Edit: Murena make it clear which phones are officially supported and which have "community" support.
This is not the manufacturer updates. I was talking about the manufacturer updates. I just checked and someone complained a few months ago and they updated them. Before that, they had not been updated in years on /e/OS, but they were up-to-date on Stock Android.
> Edit: Murena make it clear which phones are officially supported and which have "community" support.
I bought a phone to Murena, advertised by Murena, through Murena. It really felt like it would be officially supported, otherwise they should have made it clear that they advertise and sell something that they won't support, wouldn't you say? My feeling is that they just stopped supporting it after a while.
Also I would assume that "supported" means that it receives both the LineageOS updates and the manufacturer updates. Apparently they have a different definition of "supported" (which is fine, maybe it's just "we will continue sending you our own updates"). It's just that in my book, if I get more security updates with the Stock Android than with /e/OS, then Stock Android is more secure.
Nope, it doesn't receive most privacy and security patches. Users are being heavily misled about what's provided. First of all, the kernel is nearly entirely not being updated which is a massive portion of the privacy and security patches. Murena's devices have poor privacy and atrocious security including due to the failure to properly provide basic privacy/security patches. Their claims about what they provide need to be distinguished from what is actually provided. /e/ updates the patch level regularly to claim they provide the security patch backports but that doesn't mean they actually provided all of them. It's an arbitrary value and they don't set it accurately.
Fairphone 3 uses the end-of-life Linux 4.9 branch, Fairphone 4 use the end-of-life Linux 4.19 branch and Fairphone 5 uses the end-of-life 5.4 branch. Each was largely not receiving the upstream LTS updates while they were still provided but now they're not provided. An OS that's not receiving basic kernel updates is definitely not receiving security patches anymore, but they were largely never providing these updates in the first place long before the kernel branch or devices were considered end-of-life.
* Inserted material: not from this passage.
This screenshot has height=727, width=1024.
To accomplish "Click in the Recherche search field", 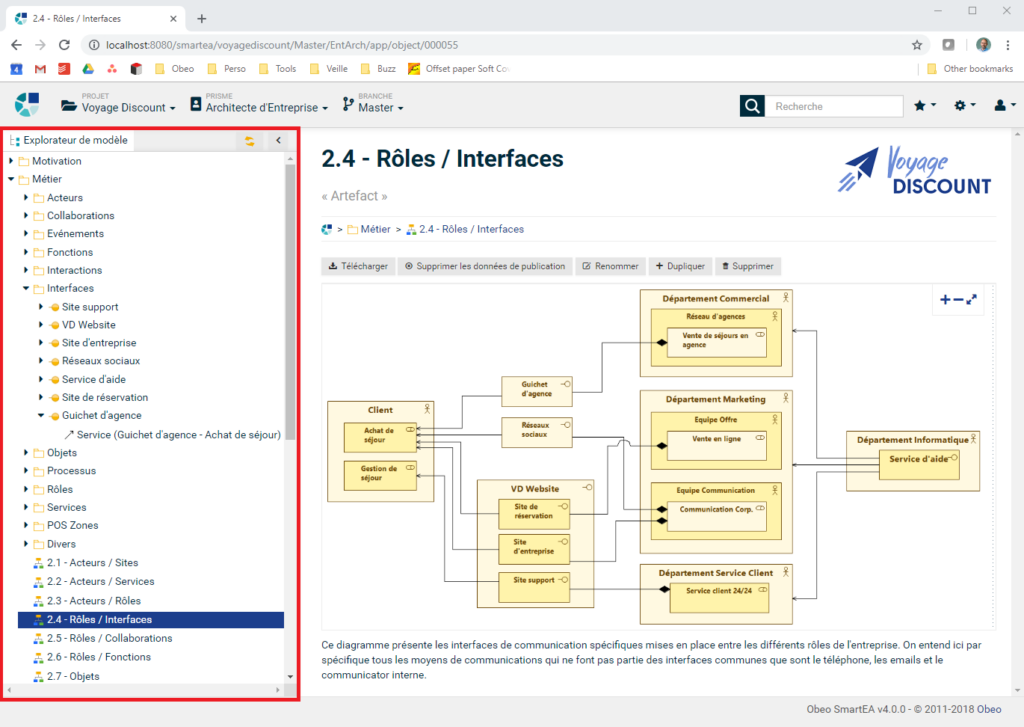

Similar to iOS and other operating systems, Android only backports a subset of privacy and security patches to older Android branches. Only Android 16 QPR2 has the full set of Android privacy and security patches. You aren't receiving all of the standard Android privacy and security patches if you're not on Android 16 QPR2. Many of the patches are also treated as optional and deferred as being mandatory far into the future. It's also worth noting the dates are misleading. Android's March 2026 security backported have been finalized for a while and up to August 2026 are available to ship by OEMs already but a lot more will be added to June 2026. February 2026 Android security patches are the latest with a public bulletin but not the latest available to ship.
Fairphone and especially /e/ also have very incomplete patches for firmware and drivers. /e/ also has major issues patching other components including the browser engine used by the OS for the WebView.
If you have an iPhone that's still supported, you have strong privacy and security. If you have a phone that's not an iPhone and not supported by GrapheneOS then you likely have a phone with atrocious privacy and security regardless of OS choice. If people can afford to get a secure device with years of proper support remaining then they should do that rather than using an insecure device with a sidegrade for privacy and security using a problematic AOSP fork. LineageOS is far less problematic than /e/. If people want to switch the OS to something else due to the OEM abandoning it or to avoid Google Mobile Services they should use at least use LineageOS which is less of a privacy and security downgrade from OS. LineageOS does not fully maintain the privacy and security of AOSP or fully keep up with updates but it's a lot less bad than /e/. Most alternate OSes are forks of LineageOS to reuse their work on hardware support and nearly entirely make privacy and security worse, not better, so why not use the upstream project instead?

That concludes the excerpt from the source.